Alumni of The Rebel Billionniare include Spanx founder Sara Blakely and Love Sac founder Shawn David Nelson.
When candidates arrived in London, they were driven by car to Branson’s home, where the show was taking place.
An elderly driver with a cane would pick candidates up at the airport, and they, thinking that filming wouldn’t begin until the next day, were not always on their best behavior.
Sometimes the elderly driver had to struggle with luggage and was treated rudely by the contestants.
After arriving at Branson’s home, contestants were surprised to see their driver shed his mask, revealing their host, Richard Branson himself. Several were driven directly back to the airport after being dismissed from the show. By a different driver.
Virgin Money is an interesting concept – especially for aviation companies.

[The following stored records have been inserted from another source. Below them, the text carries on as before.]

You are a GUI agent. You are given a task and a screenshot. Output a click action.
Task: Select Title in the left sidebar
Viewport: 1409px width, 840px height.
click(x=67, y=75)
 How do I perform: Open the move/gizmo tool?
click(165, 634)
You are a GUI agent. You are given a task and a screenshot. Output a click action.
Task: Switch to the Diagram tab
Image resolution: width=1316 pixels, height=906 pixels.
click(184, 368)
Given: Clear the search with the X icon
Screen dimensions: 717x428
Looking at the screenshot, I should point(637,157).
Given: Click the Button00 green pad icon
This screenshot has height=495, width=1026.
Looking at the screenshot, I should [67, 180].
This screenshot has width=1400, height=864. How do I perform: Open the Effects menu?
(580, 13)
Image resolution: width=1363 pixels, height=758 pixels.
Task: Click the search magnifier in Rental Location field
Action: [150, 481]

John and I discussed several of the unique financial considerations for aviation – brokers and consultants are often consulted about complex financial matters, and many businesses would benefit from being able to offer aviation-specialized financial services – an obvious need that might be a great business idea for someone!
Other stories shared in the book are the British Airways/American Airlines tie-up versus the Open Skies initiative, the cross-pollination between Virgin’s businesses, and the unique merger with Delta that preserved both brands (and involved a lot of ties being lopped off and hung on the walls!
We also discussed Branson’s flamboyant style and how it works to inject humor, gain support and participation, and encourage cooperation among his employees, the public, and even competitors.
“Never ask anyone to do something you wouldn’t do yourself,” the old saying goes. In Brasnson’s
Branson is a great example of using personality very effectively to solve business problems.
Branson has another advantage that he uses in his businesses – Necker Island is Branson’s home, and one might think that running more than 60 active Virgin businesses serving sixty million customers worldwide, $24 billion in annual revenue.
But it’s just as possible that distance is helpful to manage such a large organization. Branson brings members of “the V Team,” his senior management team. As an example, he brought Jayne-Anne Gadhia & the board of Virgin Money to Necker Island to work out some disagreements and issues.
We know that leaving the office can somehow add a dimension to our thinking and our discussions.
We don’t have a private island, but make a point of going to Starbucks for our weekly planning meetings!
Lastly, Branson discusses his relationship with his kids and grandkids, and his desire to be the best possible “Grand-Dude” to his four grandchildren.
There are many family businesses in aviation, and we share the impetus to create something we can leave to our children and grandchildren to become a part of if they choose to.